▶ [What you have to do]:
In the passage on hirsutism and insulin, what does metformin improve?

▶ [Selected text]:
*** Block opens ***
The insulin link (treating the root, not just the surface)
Because insulin resistance can crank up androgen production, tending to your blood sugar is one of the most useful things you can do for hirsutism over the long term, even though it acts slowly and behind the scenes. Balanced, blood-sugar-friendly eating, regular movement, and good sleep can all help lower insulin and, in turn, ease the hormonal push on your follicles.
For some women, a clinician may also prescribe metformin, a medication that improves insulin sensitivity. It is not primarily a hirsutism treatment, and its direct effect on hair is modest, but by calming the underlying insulin-androgen loop it can support everything else you are doing. If you want to understand this mechanism properly, our guide to insulin resistance and PCOS breaks down how the loop works and how to interrupt it.
Setting realistic expectations
The single most compassionate thing to keep in mind is timeline. Hair follicles turn over slowly, so even a perfectly chosen treatment plan needs months of consistency before you can judge it. It is completely normal to combine several approaches at once, for example a hormonal medication to slow new growth, laser or electrolysis to clear existing hair, and lifestyle changes to address the root cause.
*** Block closes ***
(Saved entries)
*** Block opens ***
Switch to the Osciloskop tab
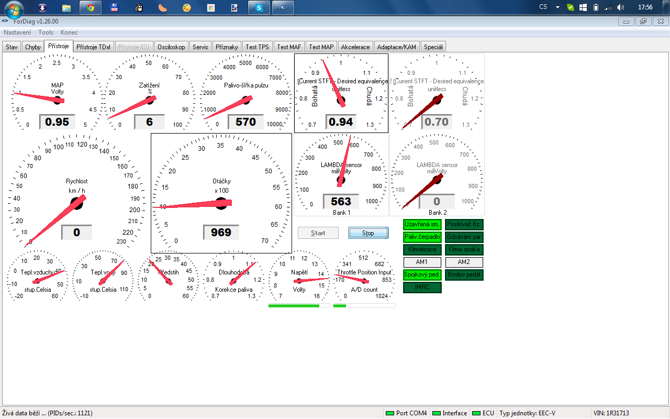This screenshot has width=670, height=419. pos(171,47)
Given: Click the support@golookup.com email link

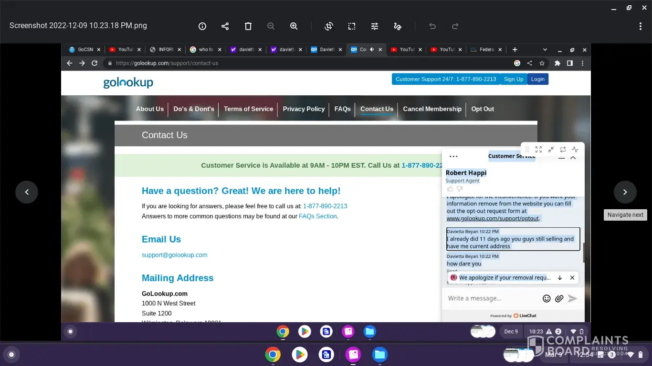Looking at the screenshot, I should coord(175,255).
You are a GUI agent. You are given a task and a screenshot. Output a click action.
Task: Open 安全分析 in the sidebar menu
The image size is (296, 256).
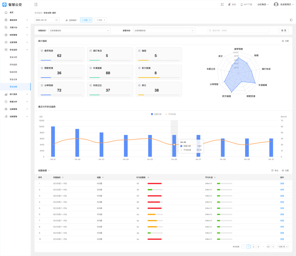(13, 57)
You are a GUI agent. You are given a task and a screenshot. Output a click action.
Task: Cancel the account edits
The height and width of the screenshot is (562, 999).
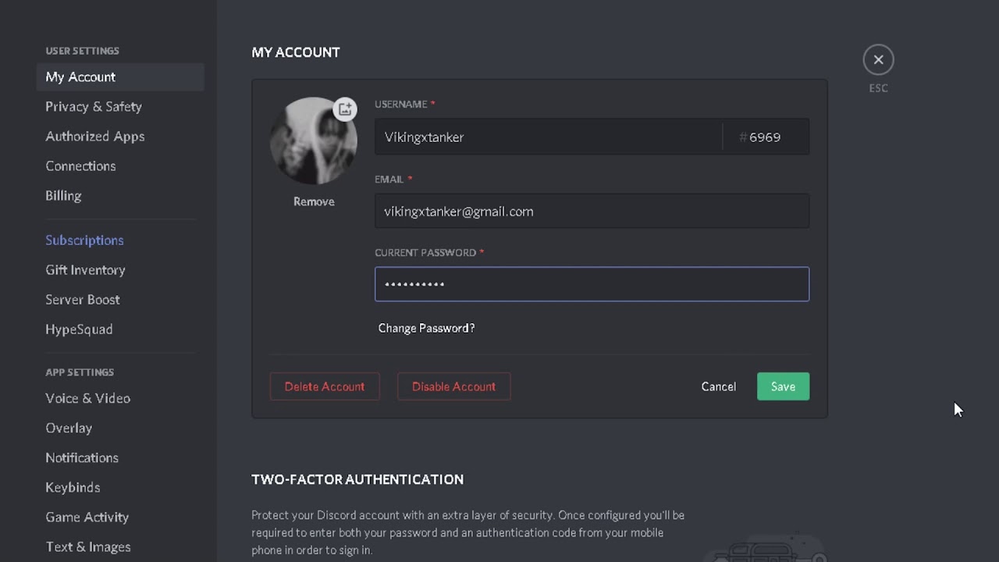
*** Block closes ***
▶ [Solution to the exercise]:
Insulin sensitivity.